Nicola II non aveva motivo di dubitare delle sue parole, così prese in braccio il figlio minore e con la famiglia seguì il loro carceriere. Con loro erano rimasti quattro servitori, il medico, una cameriera, il cuoco e un domestico. Undici persone in totale, dunque, si radunarono nei sotterranei, dove Jurovskij lesse loro la sentenza di morte.

<<Il praesidium del soviet regionale, adempiendo al volere della Rivoluzione, ha decretato che l’ex zar Nicola Romanov, colpevole di innumerevoli sanguinosi crimini contro il popolo, debba essere fucilato>>

Non fu dato tempo all’attonito zar e alla famiglia di reagire a ciò che stava velocemente accadendo intorno a loro. Il plotone d’esecuzione radunatosi alle spalle di Jurovskij iniziò subito a fare fuoco, colpendo per primo proprio Nicola II. In seguito la moglie, la zarina Alessandra, cadde colpita alla testa: e le figlie, che avevano fatto corona intorno alla madre. Ma con stupore (e terrore) dei carnefici, le granduchesse sembravano non rimanere neppure ferite dai numerosi colpi di arma da fuoco. Nessuno di loro sapeva che le donne avevano nascosto i loro gioielli e pietre preziose nei corsetti dei loro abiti, e che questi deviavano i proiettili. Il panico li indusse a colpire i corpi ormai inerti con le baionette.

L’intera mattanza durò venti lunghi minuti. La famiglia dello zar e i quattro servitori giacevano a terra, e allora cominciò l’opera di rimozione dei cadaveri.

L’OCCULTAMENTO E I DUBBI SUCCESSIVI

I bolscevichi caricarono gli undici corpi su una camionetta e li gettarono inizialmente in una miniera, poi in un pozzo che tentarono di far saltare, senza riuscirci. Spogliati degli abiti e dei gioielli, li cosparsero quindi di acido per camuffarne il più possibile le tracce, ma senza riuscirci completamente.

Per molto tempo la sorte della famiglia reale rimase ignota. Si ipotizzò che fossero fuggiti dai loro parenti in Europa, e per molto tempo i bolscevichi continuarono a ripetere di non sapere nulla. Anche quando nel 1926 venne confermata la morte, continuavano a negare di aver avuto qualche responsabilità nella vicenda.

Negli anni successivi i dubbi non andavano diminuendo, anzi. Alcune persone si fecero vive sostenendo di essere Anastasia o Alessio, sfuggiti chissà come al massacro: la più famosa fu Anna Anderson. La donna, salvata da un tentativo di suicidio da un poliziotto, inizialmente affermò di non sapere chi era, ma poi confessò di essere proprio Anastasia Romanov. Per tutta la vita, fino al 1984, anno della sua morte, la Anderson continuò a sostenere questa versione.

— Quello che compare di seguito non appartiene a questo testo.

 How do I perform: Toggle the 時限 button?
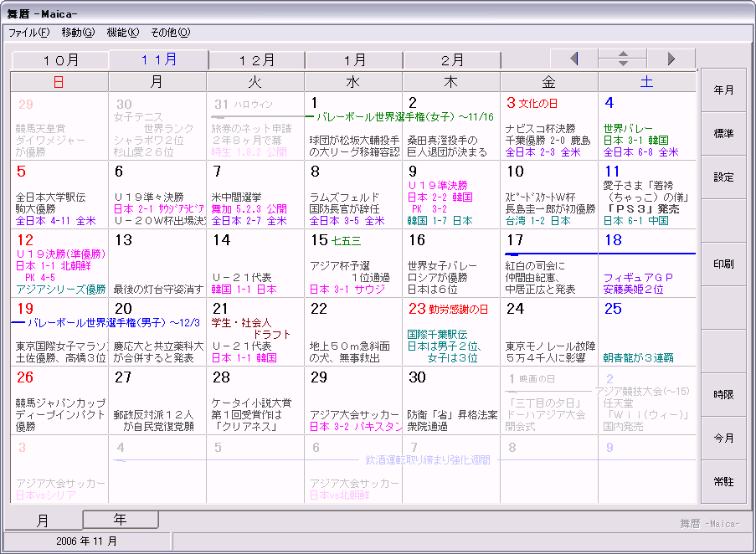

A oggi i dubbi sulla sua identità rimangono.

Infine, nel 1991 ci furono nuove scoperte. Alcuni scienziati si recarono a Ekaterinburg, ma ritrovarono soltanto nove corpi: quelli mancanti appartenevano al piccolo Alessio e alla granduchessa Maria. I rilievi sui poveri resti permisero di accertare l’identità delle vittime, ma dovette arrivare il 2007 perché anche i due figli mancanti venissero ritrovati e tumulati insieme agli altri, nella cattedrale dei santi Pietro e Paolo di San Pietroburgo.

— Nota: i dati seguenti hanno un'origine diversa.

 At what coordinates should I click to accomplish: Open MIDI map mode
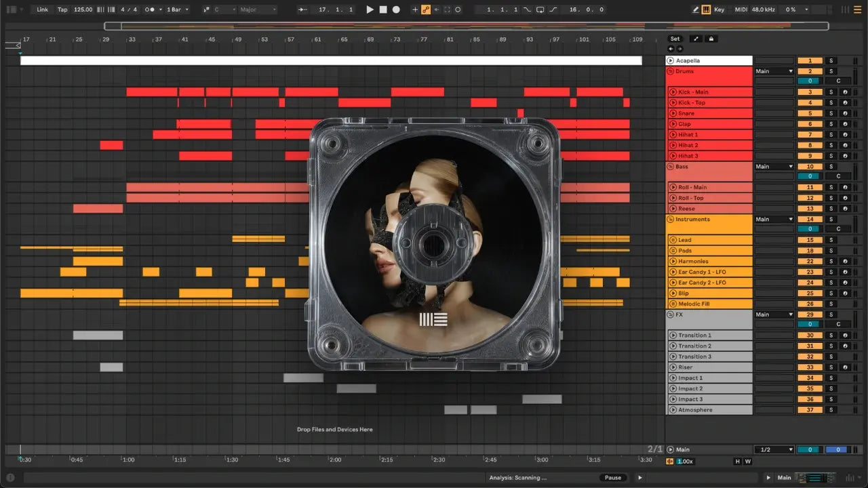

Nel 2000 la Chiesa ortodossa canonizzò come martiri Nicola, Alessandra e i figli, riconoscendo loro un giudizio storico molto più generoso di quello dei contemporanei. Come tanti altri sovrani (Maria Antonietta, ad esempio) lo zar commise molte leggerezze, e sottovalutò i grandi cambiamenti che stavano avvenendo nel suo Paese. Ma di certo ciò non giustificava il tragico epilogo della sua storia, e tantomeno quello della sua famiglia. Tra i quali, ricordiamo, c’erano quattro giovani donne ed un adolescente, per di più già malato. Una storia crudele, sotto ogni punto di vista, ma che forse oggi ha avuto giustizia.